[START]

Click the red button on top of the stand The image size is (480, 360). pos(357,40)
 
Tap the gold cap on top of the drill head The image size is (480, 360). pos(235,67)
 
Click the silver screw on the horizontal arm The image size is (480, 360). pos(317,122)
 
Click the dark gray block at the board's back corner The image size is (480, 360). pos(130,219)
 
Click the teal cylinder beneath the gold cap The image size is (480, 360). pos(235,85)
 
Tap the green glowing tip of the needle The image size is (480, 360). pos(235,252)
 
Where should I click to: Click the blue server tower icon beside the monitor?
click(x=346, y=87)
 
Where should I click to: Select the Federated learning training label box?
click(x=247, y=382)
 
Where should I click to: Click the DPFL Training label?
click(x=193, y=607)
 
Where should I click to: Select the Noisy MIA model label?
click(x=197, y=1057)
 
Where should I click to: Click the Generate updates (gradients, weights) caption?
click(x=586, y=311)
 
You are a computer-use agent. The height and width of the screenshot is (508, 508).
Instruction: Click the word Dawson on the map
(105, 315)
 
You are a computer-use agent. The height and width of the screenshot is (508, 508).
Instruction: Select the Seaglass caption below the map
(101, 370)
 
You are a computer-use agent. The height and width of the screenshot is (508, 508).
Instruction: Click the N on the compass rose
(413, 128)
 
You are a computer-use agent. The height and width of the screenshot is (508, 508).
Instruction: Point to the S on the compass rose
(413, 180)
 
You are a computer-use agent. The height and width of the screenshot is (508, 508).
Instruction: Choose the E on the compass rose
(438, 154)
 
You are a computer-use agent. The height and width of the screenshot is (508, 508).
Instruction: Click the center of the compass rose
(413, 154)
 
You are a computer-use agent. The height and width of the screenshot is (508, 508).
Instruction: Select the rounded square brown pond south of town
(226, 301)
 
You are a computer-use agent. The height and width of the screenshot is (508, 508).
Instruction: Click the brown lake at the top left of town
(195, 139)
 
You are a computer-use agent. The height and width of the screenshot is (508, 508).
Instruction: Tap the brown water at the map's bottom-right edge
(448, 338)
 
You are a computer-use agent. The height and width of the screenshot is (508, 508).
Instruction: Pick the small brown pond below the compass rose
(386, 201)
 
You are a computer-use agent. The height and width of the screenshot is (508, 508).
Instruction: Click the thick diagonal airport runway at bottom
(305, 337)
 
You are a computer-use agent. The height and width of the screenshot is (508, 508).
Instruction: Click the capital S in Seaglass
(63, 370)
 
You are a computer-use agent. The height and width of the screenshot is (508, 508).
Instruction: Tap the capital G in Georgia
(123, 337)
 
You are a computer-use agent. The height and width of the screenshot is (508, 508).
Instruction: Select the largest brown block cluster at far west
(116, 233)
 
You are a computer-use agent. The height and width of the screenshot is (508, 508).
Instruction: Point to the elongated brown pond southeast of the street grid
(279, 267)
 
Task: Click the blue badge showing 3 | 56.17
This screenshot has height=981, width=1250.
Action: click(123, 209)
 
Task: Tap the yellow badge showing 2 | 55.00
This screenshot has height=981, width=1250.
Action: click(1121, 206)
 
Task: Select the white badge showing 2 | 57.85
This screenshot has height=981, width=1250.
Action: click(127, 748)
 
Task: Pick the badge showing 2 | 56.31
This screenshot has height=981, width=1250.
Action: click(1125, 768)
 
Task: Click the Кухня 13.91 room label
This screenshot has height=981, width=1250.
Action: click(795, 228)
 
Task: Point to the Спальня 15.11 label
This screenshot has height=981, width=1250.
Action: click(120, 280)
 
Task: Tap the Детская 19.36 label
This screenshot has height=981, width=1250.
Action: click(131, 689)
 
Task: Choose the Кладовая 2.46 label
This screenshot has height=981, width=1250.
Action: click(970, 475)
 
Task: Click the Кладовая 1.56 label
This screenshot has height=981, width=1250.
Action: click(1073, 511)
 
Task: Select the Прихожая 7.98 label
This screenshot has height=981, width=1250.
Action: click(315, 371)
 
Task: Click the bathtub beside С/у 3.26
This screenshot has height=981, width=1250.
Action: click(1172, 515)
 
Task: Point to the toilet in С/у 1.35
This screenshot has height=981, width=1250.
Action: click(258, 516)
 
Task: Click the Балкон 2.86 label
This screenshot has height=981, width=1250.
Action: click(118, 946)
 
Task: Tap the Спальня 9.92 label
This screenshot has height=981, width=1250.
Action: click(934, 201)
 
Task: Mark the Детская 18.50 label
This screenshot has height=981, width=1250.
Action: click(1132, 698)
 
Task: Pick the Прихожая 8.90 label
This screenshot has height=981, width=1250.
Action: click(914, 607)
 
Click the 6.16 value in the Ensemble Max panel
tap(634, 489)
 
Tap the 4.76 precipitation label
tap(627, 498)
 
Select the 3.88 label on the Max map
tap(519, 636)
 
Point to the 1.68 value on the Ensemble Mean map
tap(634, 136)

[END]

* _Problem description_
Convert everything from the line containing "Select the 3.88 label on the Max map" down to the end of the lines into a JSON list of strings, one string per line, leaving out blank lines.

* _Solution to the exercise_
[
  "Select the 3.88 label on the Max map",
  "tap(519, 636)",
  "Point to the 1.68 value on the Ensemble Mean map",
  "tap(634, 136)"
]